A Vietnamese friend drew my attention to the story last week. A politically discerning lady and a journalist with over ten years experience, we struck a relationship in our very first week in Cardiff. Since then, discussion of international politics has become our pastime.
When the new UN Secretary-General, Mr Ban Ki-Moon indicated his intention to appoint a woman from one of the developing countries, preferably Africa, as his deputy and the name of Nigeria’s Dr. Ngozi Okonjo-Iweala started buzzing in diplomatic circles, she sought to know who the woman is. I told her that she was our immediate past Finance and Foreign Affairs Minister, a Harvard-trained economist and former senior staff of the World Bank.
I assured her that if Okonjo-Iweala’s name had been mentioned, then the job may well be hers. ‘Is she that good’ she asked. ‘Yes,’ I answered without hesitation. ‘Ngozi is a genius. A damn hard worker and very intelligent woman, she turned around the macro-economic policies of the government and Nigeria is the better for it. She is one of the best Finance Ministers any country could have,’ I said, despite my reservations over some of the policies she foisted on the country all in the name of reforms.
You can then imagine my embarrassment when, last Wednesday, the lady confronted me with the question of why Nigeria’s president blocked Okonjo-Iweala’s appointment at the UN. I dismissed the allegation immediately telling her that the Secretary-General for reasons best known to him preferred the Tanzanian Foreign Minister Asha-Rose Migiro to Ngozi and that the decision had nothing to do with the president of my country. She insisted that Ki-moon preferred Okonjo-Iweala but went for the Tanzanian because President Obasanjo could not give the requisite endorsement. Seeing my incredulity, she referred me to the story published by an Australian newspaper on the internet which Thisday newspaper eventually published last Friday.
I am inclined to believing Mrs. Remi Oyo, the President’s media aide who dismissed the report as nothing but a tissue of lie. It would be unimaginable to believe otherwise; that a country’s president, out of spite, would prevent a citizen from bringing home the honour and rare privilege of being the world’s number two civil servant.
Unfortunately, Obasanjo’s reputation for vindictiveness would make many believe the worst of him. The former minister bruised his huge, imperial sense-of-self by literarily walking out on him when she resigned. For a man so used to not only seeing ministers fidget before him but also fawn and massage his ego, Okonjo-Iweala’s audacity may have been recorded as a crime that must be punished.

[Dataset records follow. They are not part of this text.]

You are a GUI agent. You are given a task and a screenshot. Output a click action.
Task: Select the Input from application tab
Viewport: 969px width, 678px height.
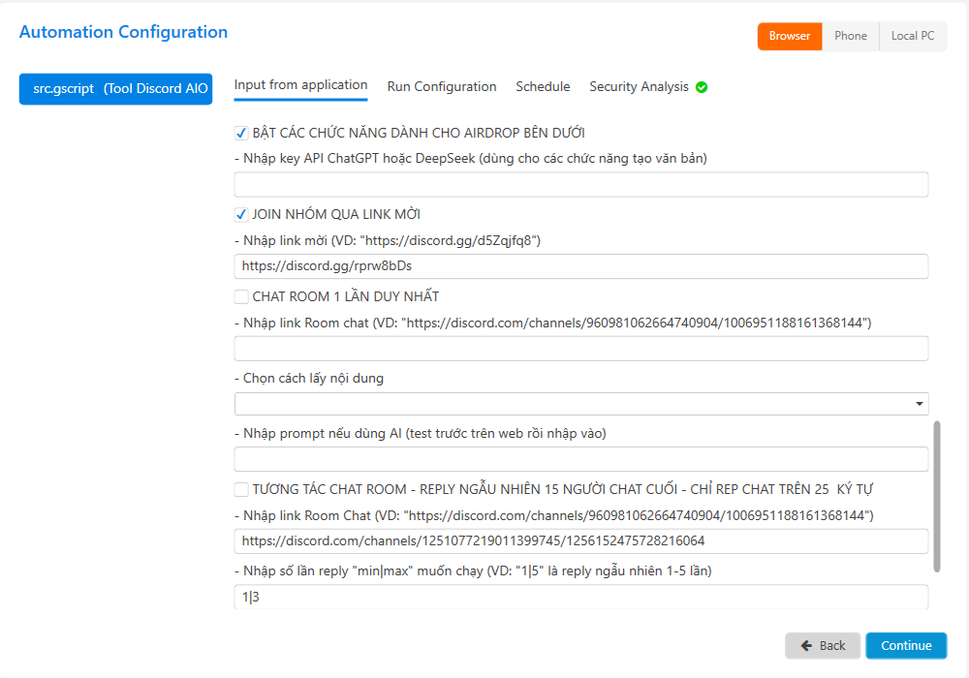(300, 85)
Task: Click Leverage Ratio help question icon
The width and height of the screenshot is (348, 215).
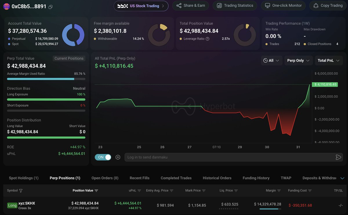Action: (x=207, y=39)
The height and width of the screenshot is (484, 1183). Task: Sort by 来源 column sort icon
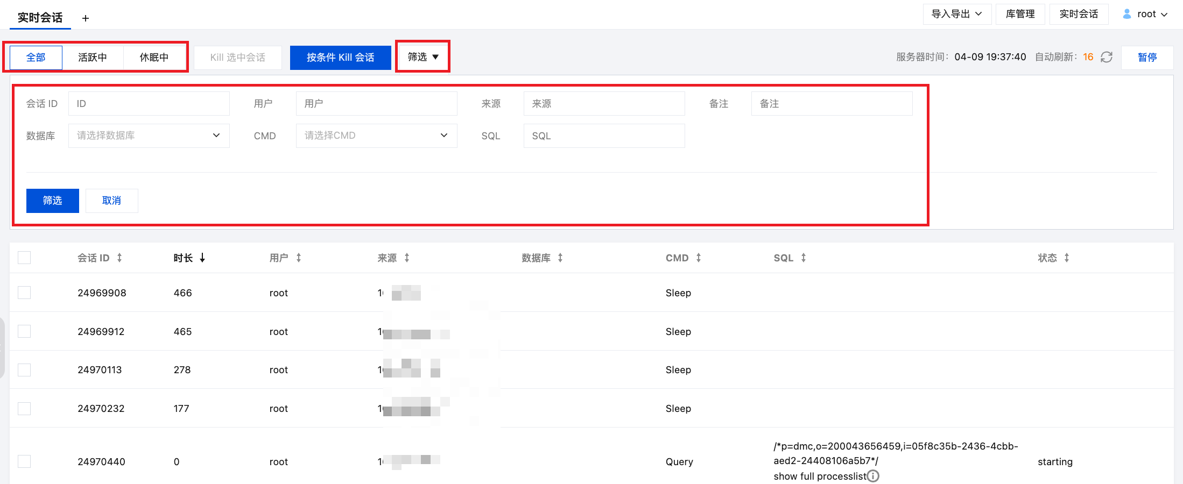407,258
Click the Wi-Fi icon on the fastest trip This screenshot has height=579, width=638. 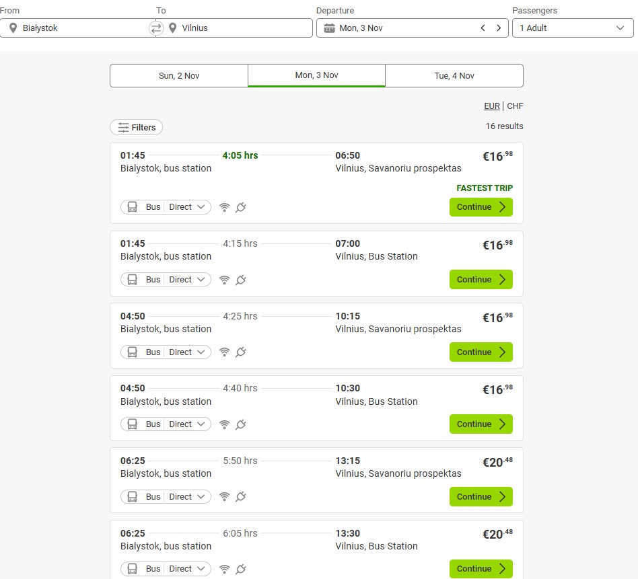225,207
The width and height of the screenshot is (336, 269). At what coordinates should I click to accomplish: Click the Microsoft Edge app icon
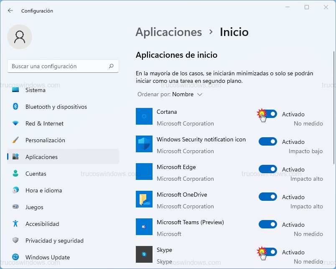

It will be disastrous if the president saw her UN job bid as payback time, an opportunity to extract his vengeful pound of flesh as it is being insinuated in diplomatic circles. Like I said earlier, it is unthinkable that any president would deny his country such an opportunity even if his worst enemy were to be the primary beneficiary. But with President Olusegun Obasanjo, no act, no matter how unseemly is unbecoming. Therefore, it is not enough that he has denied the allegation; the National Assembly should through its Foreign Affairs committees investigate the circumstances that led to Okonjo-Iweala’s failure at the UN. And if it is true that the president had any hand in it, then he has crossed the Rubicon and must be sanctioned.